> _Exercise description_
Render the items below, from the line containing "1275x666 pixels. At" through the line containing "Action: coord(8,20)", both lines included, as a JSON list of strings with one string per line and blank lines omitted. Include no other lines.

-- START OF Input rows --

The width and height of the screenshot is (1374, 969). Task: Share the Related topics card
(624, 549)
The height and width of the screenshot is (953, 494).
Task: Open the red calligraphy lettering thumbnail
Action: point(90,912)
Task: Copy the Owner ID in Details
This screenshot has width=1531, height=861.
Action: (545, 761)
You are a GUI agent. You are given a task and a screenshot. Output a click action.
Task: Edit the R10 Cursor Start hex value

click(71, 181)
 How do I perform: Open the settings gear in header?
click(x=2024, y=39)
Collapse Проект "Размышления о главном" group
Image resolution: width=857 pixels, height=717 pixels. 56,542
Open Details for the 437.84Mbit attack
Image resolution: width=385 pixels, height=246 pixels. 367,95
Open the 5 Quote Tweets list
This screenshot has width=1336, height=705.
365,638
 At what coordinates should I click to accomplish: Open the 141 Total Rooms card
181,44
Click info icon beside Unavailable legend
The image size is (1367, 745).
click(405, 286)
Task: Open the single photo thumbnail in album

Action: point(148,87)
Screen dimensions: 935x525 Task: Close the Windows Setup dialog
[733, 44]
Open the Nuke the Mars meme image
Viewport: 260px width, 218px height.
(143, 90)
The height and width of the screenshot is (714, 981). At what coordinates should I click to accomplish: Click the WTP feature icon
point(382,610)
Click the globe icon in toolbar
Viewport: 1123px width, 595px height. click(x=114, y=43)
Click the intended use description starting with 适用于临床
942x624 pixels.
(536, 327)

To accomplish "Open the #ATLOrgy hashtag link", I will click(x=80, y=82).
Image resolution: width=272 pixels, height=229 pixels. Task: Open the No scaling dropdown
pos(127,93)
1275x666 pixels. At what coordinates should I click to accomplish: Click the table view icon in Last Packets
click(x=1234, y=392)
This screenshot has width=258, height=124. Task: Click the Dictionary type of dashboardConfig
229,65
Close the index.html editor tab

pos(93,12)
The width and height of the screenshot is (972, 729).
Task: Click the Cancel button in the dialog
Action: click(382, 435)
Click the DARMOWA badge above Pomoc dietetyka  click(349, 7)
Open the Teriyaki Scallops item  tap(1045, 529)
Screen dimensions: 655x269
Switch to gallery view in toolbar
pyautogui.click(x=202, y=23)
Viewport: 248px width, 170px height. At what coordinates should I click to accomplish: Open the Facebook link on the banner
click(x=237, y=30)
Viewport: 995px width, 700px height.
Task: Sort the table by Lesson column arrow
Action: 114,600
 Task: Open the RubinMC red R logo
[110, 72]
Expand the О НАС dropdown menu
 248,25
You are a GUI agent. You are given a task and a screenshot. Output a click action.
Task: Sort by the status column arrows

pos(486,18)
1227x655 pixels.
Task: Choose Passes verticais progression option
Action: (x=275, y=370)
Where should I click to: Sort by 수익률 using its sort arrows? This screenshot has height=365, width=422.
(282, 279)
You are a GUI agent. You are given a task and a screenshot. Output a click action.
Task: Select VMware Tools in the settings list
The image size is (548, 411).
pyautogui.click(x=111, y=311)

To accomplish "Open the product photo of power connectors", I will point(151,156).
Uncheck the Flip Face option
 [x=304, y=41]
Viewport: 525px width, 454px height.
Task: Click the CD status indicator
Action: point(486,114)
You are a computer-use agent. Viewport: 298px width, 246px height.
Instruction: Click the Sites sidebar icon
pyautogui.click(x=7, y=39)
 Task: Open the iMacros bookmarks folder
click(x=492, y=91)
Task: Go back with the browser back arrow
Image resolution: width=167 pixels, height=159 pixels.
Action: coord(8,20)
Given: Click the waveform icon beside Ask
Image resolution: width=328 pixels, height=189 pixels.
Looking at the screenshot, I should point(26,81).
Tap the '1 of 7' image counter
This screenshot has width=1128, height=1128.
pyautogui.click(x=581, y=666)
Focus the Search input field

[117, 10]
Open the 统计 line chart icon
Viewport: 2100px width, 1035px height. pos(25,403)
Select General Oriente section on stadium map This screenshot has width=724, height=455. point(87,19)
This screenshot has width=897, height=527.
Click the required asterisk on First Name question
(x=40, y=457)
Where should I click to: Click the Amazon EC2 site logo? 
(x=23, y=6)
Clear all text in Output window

-- END OF Input rows --

> _Response below_
[
  "1275x666 pixels. At what coordinates should I click to accomplish: Click the table view icon in Last Packets",
  "click(x=1234, y=392)",
  "This screenshot has width=258, height=124. Task: Click the Dictionary type of dashboardConfig",
  "229,65",
  "Close the index.html editor tab",
  "pos(93,12)",
  "The width and height of the screenshot is (972, 729).",
  "Task: Click the Cancel button in the dialog",
  "Action: click(382, 435)",
  "Click the DARMOWA badge above Pomoc dietetyka  click(349, 7)",
  "Open the Teriyaki Scallops item  tap(1045, 529)",
  "Screen dimensions: 655x269",
  "Switch to gallery view in toolbar",
  "pyautogui.click(x=202, y=23)",
  "Viewport: 248px width, 170px height. At what coordinates should I click to accomplish: Open the Facebook link on the banner",
  "click(x=237, y=30)",
  "Viewport: 995px width, 700px height.",
  "Task: Sort the table by Lesson column arrow",
  "Action: 114,600",
  " Task: Open the RubinMC red R logo",
  "[110, 72]",
  "Expand the О НАС dropdown menu",
  " 248,25",
  "You are a GUI agent. You are given a task and a screenshot. Output a click action.",
  "Task: Sort by the status column arrows",
  "pos(486,18)",
  "1227x655 pixels.",
  "Task: Choose Passes verticais progression option",
  "Action: (x=275, y=370)",
  "Where should I click to: Sort by 수익률 using its sort arrows? This screenshot has height=365, width=422.",
  "(282, 279)",
  "You are a GUI agent. You are given a task and a screenshot. Output a click action.",
  "Task: Select VMware Tools in the settings list",
  "The image size is (548, 411).",
  "pyautogui.click(x=111, y=311)",
  "To accomplish \"Open the product photo of power connectors\", I will point(151,156).",
  "Uncheck the Flip Face option",
  " [x=304, y=41]",
  "Viewport: 525px width, 454px height.",
  "Task: Click the CD status indicator",
  "Action: point(486,114)",
  "You are a computer-use agent. Viewport: 298px width, 246px height.",
  "Instruction: Click the Sites sidebar icon",
  "pyautogui.click(x=7, y=39)",
  " Task: Open the iMacros bookmarks folder",
  "click(x=492, y=91)",
  "Task: Go back with the browser back arrow",
  "Image resolution: width=167 pixels, height=159 pixels.",
  "Action: coord(8,20)"
]